I’ve previously mentioned C.S. Lewis (1898-1963) as an example of a notable Christian with an evolutionary view of life’s history. I find it interesting that his name is so often evoked by critics of evolution. The Discovery Institute, the think tank which leads the Intelligent Design movement, loves Lewis and publishes a quarterly journal all about him. I listened to a series of podcasts from the C.S. Lewis Society which featured guests arguing against Darwinian evolution in every episode. What’s the deal? Wasn’t Lewis an evolutionist? Perhaps they know something I don’t know.
I learned about Lewis’s views from his own words in The Problem of Pain (recommended reading for Christians, in my opinion) and a line or two from the classic Mere Christianity (also a must-read). He had made enough statements supporting evolution that no one can deny he had generally accepted it while he was a leading Christian apologist and theologian. He also wrote an essay called “The Funeral of a Great Myth” about the myth of what he called “Evolutionism” and expressed come doubts about evolution in correspondence with a creationist friend. Some overexcited critics of Darwin have declared that Lewis would have become a full-blown creationist if he had lived longer and had been able to read some of their recent books. Who knows?

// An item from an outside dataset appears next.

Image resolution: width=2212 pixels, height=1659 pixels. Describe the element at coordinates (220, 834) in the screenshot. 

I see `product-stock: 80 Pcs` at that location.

If you’re interested, here are some links to check out. Most include more footnotes and links so the fun can go on and on until you’re all Lewised out. Then you can join the party and guess what Lewis would think about the evolution/creation debate if he were around today.
- Correspondence between Lewis and creationist Bernard Acworth
- Creation Ministries International on Lewis
- Creationist Gleanings from C.S. Lewis
- Critique of Intelligent Design using C.S. Lewis
- Examples of both sides using Lewis to make opposing points regarding evolution
- Theistic evolutionist’s blog post using quote from Lewis
- Article about Lewis and his continued influence
- “Is Theology Poetry?” An essay by C.S. Lewis
- Review of Funeral of a Great Myth
This is a great review that compares the idealist views of naturalistic human development that Lewis sought to deflate during his time with today’s more bleak and less “grand” mindset. I agree with this writer’s understanding of Lewis’s views.
After you’ve read Mere Christianity and The Problem of Pain, you may want to check out The Question of God which compares and contrasts Lewis’s views on God with those of atheist Sigmund Freud.
Darlene Harper
August 7, 2011
Tony, I definately want to check these out when I have a few minutes 🙂 Thanks for the info.
modsynth
August 7, 2011
I know you’re already a bit of a C.S. Lewis expert, Darlene 😉
Vielsa Harding
September 15, 2013
I have read C.S. Lewis Toni, I love the guy, he was a genius. He was an atheist but after age 34 or so, he was no more, I am positive he does not believe in evolution. Though as genius and philosophers scientists go he went around, he never did say flat out: No I do not believe in evolution..but trust me he ‘did not’ believed in evolution.
“ … universal evolutionism is a kind of optical illusion, produced by attending exclusively to the [chicken’s] emergence from the egg. We are taught from childhood to notice how the perfect oak grows from the acorn and to forget that the acorn itself was dropped by a perfect oak. We are reminded constantly that the adult human being was an embryo, never that the life of the embryo came from two adult human beings. We love to notice that the express engine of to-day is the descendant of the ‘Rocket’; we do not equally remember that the ‘Rocket’ springs not from some even more rudimentary engine, but from something much more perfect and complicated than itself—namely, a man of genius. The obviousness or naturalness which most people seem to find in the idea of emergent evolution thus seems to be a pure hallucination.”25
“ … since the egg-bird-egg sequence leads us to no plausible beginning, is it not reasonable to look for the real origin somewhere outside [the] sequence altogether? You have to go outside the sequence of engines, into the world of men, to find the real originator of the rocket. Is it not equally reasonable to look outside Nature for the real Originator of the natural order?”27
tony-c
September 15, 2013
I have to trust C.S. Lewis on this issue. Have you read “The Problem of Pain” and “Mere Christianity”?
If you want other sources, here’s a Young Earth Creationist who acknowledges that Lewis meant what he said about evolution and calls out other creationists for misrepresenting Lewis’s views. It even has a quote from Lewis’s adopted son dealing with the issue.
http://blog.drwile.com/?p=6336
“Did Jack (C.S. Lewis) believe in creation? Yes of course. Did he believe in “Creationism”? No.
Did Jack believe in evolution as a possible tool of ongoing creation? Yes, naturally. Did he believe in “Evolutionism”? No.
One of Satan’s favourite ploys (and he has many of them) is to persuade those who call themselves Christians to concentrate on the trivial at the expense of the essential, and this piece seems to me to be a classic example of someone doing just that.”